[Stored data entries]
=== Section Start ===
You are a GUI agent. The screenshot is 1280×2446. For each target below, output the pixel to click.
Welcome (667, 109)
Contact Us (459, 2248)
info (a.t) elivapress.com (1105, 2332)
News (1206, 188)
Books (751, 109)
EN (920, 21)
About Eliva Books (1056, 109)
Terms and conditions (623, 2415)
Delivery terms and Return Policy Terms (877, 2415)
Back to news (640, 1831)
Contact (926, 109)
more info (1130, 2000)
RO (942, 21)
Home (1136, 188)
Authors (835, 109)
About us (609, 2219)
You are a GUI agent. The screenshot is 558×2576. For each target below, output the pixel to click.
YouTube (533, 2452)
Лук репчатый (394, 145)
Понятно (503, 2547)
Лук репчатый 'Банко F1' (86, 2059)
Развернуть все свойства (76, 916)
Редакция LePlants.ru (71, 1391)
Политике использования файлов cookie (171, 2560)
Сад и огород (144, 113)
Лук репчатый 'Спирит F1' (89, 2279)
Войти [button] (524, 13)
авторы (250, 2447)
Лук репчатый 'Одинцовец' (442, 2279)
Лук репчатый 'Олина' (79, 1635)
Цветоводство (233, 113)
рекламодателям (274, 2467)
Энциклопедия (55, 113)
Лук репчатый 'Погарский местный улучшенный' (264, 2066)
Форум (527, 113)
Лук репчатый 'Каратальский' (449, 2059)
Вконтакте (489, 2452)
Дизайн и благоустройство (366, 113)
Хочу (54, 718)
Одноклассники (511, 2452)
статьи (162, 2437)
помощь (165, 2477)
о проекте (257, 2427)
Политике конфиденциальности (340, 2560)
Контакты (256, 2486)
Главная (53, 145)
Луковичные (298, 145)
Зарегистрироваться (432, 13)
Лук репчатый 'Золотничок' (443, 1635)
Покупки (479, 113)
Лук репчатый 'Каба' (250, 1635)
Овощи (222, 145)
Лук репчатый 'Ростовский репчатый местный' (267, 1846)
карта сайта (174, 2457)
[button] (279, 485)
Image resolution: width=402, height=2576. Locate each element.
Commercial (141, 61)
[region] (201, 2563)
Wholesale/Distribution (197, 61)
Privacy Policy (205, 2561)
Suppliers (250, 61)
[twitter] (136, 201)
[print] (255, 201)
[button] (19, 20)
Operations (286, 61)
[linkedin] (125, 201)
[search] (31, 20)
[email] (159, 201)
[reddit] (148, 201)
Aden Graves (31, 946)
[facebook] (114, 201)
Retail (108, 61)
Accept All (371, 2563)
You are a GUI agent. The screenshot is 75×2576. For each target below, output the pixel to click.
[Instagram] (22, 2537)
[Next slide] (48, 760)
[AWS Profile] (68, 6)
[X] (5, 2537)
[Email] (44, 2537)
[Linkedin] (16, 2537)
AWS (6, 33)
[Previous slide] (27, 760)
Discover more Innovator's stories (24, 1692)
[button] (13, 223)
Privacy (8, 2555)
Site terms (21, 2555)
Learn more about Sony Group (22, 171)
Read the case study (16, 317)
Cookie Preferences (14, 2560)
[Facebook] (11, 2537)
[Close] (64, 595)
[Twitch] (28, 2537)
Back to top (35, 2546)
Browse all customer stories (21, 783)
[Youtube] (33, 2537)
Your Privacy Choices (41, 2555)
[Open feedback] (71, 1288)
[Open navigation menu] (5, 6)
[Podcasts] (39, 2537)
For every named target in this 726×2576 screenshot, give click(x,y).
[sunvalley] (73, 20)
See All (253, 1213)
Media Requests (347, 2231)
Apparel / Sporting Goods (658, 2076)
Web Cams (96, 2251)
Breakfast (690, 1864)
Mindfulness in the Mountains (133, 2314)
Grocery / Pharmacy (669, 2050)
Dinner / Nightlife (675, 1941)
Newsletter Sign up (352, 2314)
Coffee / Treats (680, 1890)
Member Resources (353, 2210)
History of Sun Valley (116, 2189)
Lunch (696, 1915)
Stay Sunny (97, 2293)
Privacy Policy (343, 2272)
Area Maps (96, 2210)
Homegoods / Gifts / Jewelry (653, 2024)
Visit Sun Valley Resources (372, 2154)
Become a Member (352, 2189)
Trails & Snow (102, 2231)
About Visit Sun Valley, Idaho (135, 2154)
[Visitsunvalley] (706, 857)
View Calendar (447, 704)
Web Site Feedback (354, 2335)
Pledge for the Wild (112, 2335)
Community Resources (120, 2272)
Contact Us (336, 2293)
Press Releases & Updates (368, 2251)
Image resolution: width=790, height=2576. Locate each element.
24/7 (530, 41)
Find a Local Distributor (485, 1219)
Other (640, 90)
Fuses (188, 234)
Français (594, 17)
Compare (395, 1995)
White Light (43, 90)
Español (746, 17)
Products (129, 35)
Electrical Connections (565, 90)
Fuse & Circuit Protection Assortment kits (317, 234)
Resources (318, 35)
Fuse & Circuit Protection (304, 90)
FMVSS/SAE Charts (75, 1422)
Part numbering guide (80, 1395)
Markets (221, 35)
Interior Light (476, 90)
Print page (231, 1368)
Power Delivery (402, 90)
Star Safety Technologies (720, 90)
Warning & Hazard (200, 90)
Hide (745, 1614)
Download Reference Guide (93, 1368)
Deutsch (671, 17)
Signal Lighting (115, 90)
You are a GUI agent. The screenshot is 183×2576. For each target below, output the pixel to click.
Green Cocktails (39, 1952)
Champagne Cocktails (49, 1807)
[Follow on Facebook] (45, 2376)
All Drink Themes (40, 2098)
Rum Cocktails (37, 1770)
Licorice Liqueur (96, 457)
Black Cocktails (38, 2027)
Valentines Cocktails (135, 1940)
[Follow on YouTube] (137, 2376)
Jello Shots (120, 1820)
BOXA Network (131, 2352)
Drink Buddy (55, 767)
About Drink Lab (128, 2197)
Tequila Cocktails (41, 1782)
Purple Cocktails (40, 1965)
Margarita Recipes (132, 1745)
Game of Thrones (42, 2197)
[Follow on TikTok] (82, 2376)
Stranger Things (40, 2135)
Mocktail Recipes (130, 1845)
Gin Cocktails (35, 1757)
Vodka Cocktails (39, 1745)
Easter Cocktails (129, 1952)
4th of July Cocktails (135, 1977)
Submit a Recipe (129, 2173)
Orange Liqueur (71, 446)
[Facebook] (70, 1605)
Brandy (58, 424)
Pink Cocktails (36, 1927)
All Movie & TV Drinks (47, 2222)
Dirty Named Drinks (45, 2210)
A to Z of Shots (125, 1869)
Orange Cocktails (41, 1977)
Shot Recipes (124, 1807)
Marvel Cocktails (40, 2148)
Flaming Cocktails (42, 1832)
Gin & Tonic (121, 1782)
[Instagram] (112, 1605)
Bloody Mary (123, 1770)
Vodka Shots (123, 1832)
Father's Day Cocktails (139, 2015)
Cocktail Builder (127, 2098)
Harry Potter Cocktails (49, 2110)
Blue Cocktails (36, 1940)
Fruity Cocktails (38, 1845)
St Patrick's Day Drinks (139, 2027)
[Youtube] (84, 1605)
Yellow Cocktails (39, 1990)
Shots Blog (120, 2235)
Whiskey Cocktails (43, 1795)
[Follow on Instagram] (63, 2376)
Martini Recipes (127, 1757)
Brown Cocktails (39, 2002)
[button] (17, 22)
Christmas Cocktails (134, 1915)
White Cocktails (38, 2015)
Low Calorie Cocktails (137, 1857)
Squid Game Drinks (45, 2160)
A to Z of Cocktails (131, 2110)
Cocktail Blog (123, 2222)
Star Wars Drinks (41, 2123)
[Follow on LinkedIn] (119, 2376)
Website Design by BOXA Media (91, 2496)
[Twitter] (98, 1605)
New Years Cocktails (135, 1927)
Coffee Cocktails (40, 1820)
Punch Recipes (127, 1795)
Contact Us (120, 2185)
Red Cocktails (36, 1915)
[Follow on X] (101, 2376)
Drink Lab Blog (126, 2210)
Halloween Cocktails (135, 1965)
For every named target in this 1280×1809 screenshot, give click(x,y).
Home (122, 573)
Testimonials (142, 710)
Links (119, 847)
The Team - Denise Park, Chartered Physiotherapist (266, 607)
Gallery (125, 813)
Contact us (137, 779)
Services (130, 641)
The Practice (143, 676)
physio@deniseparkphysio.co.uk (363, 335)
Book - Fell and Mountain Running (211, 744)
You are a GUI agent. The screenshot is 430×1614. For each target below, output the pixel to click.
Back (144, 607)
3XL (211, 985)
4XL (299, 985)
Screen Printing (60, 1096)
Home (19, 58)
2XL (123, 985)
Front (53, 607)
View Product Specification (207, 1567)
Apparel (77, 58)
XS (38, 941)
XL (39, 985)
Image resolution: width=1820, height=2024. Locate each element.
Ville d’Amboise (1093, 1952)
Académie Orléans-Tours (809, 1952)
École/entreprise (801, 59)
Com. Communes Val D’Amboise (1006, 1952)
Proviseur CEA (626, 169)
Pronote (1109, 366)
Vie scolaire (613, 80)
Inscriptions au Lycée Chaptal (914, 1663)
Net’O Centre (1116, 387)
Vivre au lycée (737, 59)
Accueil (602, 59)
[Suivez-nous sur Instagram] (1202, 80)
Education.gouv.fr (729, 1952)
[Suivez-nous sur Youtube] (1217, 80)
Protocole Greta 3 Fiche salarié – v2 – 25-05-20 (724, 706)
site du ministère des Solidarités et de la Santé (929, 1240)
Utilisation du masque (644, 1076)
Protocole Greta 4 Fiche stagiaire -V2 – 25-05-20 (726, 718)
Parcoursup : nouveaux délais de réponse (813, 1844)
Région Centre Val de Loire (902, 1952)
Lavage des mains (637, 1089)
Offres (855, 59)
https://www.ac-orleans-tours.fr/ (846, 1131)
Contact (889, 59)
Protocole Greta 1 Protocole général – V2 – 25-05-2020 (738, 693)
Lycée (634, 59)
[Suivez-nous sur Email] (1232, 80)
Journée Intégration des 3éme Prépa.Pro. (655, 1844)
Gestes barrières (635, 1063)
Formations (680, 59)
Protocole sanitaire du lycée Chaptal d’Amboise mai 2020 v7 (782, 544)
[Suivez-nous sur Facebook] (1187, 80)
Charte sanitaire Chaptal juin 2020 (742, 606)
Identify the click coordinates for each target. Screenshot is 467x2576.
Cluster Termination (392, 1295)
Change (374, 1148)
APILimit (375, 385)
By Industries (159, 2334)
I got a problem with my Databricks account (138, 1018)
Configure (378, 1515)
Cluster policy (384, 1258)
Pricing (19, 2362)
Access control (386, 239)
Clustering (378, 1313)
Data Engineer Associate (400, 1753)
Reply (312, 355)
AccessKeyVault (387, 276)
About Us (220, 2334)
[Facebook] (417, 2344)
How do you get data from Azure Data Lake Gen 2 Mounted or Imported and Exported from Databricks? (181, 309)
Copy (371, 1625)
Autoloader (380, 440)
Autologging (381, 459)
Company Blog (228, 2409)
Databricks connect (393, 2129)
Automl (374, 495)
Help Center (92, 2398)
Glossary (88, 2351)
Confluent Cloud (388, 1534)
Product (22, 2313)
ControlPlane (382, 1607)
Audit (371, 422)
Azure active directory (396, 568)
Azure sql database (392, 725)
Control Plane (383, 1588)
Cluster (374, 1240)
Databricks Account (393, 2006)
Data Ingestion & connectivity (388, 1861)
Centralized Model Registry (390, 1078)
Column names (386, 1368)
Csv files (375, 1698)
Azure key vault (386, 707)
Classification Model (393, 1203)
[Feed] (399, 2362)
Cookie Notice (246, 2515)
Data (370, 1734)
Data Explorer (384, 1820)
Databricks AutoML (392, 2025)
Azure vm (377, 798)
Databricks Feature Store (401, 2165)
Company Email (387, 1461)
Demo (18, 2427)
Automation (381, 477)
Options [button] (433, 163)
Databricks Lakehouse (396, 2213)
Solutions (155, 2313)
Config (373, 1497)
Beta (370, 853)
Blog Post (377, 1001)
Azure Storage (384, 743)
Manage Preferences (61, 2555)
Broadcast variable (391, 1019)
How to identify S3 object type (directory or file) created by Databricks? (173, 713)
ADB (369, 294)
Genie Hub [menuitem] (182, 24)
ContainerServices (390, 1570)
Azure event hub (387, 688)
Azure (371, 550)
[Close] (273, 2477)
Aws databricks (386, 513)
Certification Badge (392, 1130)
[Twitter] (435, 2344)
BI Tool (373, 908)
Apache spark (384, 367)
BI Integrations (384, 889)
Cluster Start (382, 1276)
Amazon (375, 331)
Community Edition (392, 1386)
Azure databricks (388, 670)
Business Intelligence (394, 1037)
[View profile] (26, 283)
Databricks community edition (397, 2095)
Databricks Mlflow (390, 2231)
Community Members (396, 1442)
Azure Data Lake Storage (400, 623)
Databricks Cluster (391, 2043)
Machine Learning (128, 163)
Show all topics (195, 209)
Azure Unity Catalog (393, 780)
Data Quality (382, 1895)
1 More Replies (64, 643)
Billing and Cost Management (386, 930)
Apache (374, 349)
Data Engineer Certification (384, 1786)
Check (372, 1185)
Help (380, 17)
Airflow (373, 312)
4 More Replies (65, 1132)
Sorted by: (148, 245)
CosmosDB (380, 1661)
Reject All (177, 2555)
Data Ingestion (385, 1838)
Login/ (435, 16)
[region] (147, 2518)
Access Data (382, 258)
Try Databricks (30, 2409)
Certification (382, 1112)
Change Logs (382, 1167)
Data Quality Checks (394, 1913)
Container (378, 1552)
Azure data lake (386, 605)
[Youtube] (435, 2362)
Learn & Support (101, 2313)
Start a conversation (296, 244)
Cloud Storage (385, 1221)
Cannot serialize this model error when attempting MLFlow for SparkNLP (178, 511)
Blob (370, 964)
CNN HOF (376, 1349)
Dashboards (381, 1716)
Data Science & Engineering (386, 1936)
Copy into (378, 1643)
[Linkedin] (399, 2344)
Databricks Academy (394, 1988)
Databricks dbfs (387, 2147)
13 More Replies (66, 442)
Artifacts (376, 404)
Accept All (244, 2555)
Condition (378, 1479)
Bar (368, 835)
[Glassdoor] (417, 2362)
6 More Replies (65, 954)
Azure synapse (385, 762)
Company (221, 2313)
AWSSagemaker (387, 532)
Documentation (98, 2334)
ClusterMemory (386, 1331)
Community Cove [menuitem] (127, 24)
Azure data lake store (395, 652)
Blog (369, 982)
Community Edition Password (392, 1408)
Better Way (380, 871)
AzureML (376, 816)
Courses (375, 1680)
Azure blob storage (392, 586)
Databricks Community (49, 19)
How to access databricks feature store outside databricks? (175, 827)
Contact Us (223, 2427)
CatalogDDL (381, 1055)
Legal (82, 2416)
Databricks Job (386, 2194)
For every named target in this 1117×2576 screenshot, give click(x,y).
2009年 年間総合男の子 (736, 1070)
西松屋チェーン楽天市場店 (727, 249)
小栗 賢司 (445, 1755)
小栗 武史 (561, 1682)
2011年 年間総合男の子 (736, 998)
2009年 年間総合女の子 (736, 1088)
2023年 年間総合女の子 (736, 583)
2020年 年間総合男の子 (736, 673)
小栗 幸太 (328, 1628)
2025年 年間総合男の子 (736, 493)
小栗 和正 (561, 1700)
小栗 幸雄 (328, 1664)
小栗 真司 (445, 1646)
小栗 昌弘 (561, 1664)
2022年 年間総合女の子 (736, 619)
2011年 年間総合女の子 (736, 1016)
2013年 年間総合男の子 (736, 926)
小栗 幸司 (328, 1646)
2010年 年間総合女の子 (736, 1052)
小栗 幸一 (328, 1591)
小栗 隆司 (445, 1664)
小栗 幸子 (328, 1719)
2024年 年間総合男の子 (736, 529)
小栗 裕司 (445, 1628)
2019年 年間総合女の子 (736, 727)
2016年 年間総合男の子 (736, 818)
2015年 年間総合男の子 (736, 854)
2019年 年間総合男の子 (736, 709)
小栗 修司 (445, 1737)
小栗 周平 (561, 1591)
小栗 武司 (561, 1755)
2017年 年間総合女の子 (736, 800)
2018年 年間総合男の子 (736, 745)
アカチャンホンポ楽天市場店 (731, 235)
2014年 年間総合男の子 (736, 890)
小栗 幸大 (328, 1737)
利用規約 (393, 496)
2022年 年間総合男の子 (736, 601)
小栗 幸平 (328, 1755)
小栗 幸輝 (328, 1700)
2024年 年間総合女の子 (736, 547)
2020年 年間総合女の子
=== Section End ===
> [Prompt]:
Output, from the data above, the lines from the line with "Apache (374, 349)" to the line with "[Youtube] (435, 2362)" exactly as they stand, both ends included and nothing else.

> [Completed task]:
Apache (374, 349)
Data Engineer Certification (384, 1786)
Check (372, 1185)
Help (380, 17)
Airflow (373, 312)
4 More Replies (65, 1132)
Sorted by: (148, 245)
CosmosDB (380, 1661)
Reject All (177, 2555)
Data Ingestion (385, 1838)
Login/ (435, 16)
[region] (147, 2518)
Access Data (382, 258)
Try Databricks (30, 2409)
Certification (382, 1112)
Change Logs (382, 1167)
Data Quality Checks (394, 1913)
Container (378, 1552)
Azure data lake (386, 605)
[Youtube] (435, 2362)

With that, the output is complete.